Using the entries that follow, count the lines containing the word "Circuit" and give that number by itself.

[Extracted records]

***

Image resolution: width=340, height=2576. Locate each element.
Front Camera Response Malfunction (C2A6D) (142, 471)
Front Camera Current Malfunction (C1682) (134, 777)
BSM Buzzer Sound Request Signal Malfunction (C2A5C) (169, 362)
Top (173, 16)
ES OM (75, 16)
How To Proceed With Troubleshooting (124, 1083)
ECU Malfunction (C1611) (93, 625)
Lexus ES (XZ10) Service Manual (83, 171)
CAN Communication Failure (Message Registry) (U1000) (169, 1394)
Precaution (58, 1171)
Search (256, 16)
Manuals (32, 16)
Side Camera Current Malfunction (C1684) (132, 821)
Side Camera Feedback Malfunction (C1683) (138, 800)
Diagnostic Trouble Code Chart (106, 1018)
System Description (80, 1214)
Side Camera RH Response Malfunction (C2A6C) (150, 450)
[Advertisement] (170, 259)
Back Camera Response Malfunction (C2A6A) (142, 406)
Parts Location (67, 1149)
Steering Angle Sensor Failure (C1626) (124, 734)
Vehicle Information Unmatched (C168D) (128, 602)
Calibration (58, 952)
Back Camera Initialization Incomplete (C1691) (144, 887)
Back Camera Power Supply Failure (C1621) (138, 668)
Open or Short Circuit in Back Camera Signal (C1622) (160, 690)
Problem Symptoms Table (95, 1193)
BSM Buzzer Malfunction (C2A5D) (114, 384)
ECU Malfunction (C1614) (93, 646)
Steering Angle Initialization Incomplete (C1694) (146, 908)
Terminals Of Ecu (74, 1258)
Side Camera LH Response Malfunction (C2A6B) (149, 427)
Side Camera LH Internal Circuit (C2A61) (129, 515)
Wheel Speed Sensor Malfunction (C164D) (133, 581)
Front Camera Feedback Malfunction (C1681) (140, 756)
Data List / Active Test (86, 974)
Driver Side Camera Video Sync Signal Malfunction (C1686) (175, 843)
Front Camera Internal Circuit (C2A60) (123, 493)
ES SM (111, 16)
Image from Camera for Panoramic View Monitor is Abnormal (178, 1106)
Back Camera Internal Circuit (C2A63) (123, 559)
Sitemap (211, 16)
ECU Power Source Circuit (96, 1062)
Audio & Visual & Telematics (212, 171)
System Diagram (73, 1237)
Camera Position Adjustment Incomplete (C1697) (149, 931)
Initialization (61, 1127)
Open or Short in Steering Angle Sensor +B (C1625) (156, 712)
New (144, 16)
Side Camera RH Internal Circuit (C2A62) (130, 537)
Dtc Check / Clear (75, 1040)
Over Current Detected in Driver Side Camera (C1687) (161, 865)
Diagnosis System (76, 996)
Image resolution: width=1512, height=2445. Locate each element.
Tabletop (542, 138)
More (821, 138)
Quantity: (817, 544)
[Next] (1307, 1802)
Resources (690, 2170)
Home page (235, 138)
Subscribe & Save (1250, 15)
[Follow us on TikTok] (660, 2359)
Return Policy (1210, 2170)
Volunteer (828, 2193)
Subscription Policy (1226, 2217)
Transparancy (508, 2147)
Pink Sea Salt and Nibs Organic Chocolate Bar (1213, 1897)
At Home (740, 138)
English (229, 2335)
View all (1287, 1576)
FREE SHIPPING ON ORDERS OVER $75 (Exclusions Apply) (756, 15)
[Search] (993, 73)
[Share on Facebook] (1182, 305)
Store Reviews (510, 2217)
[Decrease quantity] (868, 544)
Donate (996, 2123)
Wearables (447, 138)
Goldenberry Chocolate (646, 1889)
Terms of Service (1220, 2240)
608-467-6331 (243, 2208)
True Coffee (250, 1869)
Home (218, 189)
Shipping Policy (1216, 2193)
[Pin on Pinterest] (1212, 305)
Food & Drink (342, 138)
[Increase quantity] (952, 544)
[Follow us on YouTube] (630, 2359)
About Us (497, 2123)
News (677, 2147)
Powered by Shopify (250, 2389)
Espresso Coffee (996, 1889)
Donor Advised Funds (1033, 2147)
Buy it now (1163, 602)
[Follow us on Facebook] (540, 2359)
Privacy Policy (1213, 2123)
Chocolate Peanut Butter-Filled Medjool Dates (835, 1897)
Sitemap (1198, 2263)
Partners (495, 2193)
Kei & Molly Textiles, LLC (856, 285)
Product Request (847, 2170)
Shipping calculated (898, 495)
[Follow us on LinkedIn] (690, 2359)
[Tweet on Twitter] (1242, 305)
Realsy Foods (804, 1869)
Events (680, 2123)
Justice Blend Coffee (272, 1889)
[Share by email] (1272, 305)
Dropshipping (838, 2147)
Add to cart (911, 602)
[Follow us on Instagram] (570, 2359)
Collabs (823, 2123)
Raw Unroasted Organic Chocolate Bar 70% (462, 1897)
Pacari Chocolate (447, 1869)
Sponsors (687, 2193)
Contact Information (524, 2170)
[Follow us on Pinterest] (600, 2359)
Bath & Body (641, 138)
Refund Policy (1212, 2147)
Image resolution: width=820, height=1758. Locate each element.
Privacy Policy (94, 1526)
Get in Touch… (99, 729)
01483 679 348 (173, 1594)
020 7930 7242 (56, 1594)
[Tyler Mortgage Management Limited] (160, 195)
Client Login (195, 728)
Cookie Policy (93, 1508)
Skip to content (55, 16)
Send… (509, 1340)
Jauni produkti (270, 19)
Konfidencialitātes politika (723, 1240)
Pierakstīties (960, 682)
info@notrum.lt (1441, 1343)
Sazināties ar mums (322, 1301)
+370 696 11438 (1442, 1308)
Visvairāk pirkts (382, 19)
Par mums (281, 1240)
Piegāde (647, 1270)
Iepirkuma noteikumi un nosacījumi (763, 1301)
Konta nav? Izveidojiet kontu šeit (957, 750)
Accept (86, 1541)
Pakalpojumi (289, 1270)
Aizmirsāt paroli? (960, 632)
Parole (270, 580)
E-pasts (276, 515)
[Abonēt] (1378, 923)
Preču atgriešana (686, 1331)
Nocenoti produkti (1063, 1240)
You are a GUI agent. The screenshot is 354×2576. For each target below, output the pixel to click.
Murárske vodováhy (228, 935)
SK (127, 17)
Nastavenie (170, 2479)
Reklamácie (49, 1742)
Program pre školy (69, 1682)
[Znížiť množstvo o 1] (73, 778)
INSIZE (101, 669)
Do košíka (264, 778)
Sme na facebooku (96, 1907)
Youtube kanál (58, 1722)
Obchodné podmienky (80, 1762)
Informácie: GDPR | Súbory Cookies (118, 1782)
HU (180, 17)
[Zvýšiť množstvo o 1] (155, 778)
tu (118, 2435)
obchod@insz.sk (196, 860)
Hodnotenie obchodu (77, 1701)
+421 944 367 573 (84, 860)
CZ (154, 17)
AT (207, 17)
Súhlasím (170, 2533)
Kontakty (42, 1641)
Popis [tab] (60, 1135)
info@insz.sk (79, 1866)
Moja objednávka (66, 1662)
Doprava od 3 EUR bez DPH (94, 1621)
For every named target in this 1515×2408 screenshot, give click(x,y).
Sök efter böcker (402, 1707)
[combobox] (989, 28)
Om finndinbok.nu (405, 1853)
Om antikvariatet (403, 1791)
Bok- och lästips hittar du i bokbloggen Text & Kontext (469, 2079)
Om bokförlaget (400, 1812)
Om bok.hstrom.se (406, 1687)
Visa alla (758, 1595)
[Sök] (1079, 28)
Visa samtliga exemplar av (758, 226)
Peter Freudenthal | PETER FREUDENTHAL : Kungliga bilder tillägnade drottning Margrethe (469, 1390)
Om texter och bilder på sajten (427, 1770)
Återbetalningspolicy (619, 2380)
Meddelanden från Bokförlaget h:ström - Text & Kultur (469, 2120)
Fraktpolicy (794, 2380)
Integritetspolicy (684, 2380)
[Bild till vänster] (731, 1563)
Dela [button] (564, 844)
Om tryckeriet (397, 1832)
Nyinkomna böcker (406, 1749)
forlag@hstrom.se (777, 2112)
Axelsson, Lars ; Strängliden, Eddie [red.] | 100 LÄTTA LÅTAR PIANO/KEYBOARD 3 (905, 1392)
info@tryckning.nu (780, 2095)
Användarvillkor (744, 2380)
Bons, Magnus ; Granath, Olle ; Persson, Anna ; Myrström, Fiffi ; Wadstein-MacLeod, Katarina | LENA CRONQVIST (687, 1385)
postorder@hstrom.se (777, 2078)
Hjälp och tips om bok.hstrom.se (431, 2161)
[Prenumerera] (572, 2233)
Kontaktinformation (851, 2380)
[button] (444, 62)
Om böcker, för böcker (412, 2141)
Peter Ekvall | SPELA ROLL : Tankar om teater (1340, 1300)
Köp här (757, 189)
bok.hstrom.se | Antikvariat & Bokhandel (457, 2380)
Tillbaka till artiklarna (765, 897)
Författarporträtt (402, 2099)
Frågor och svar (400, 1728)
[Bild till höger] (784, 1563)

***

## [Response]
6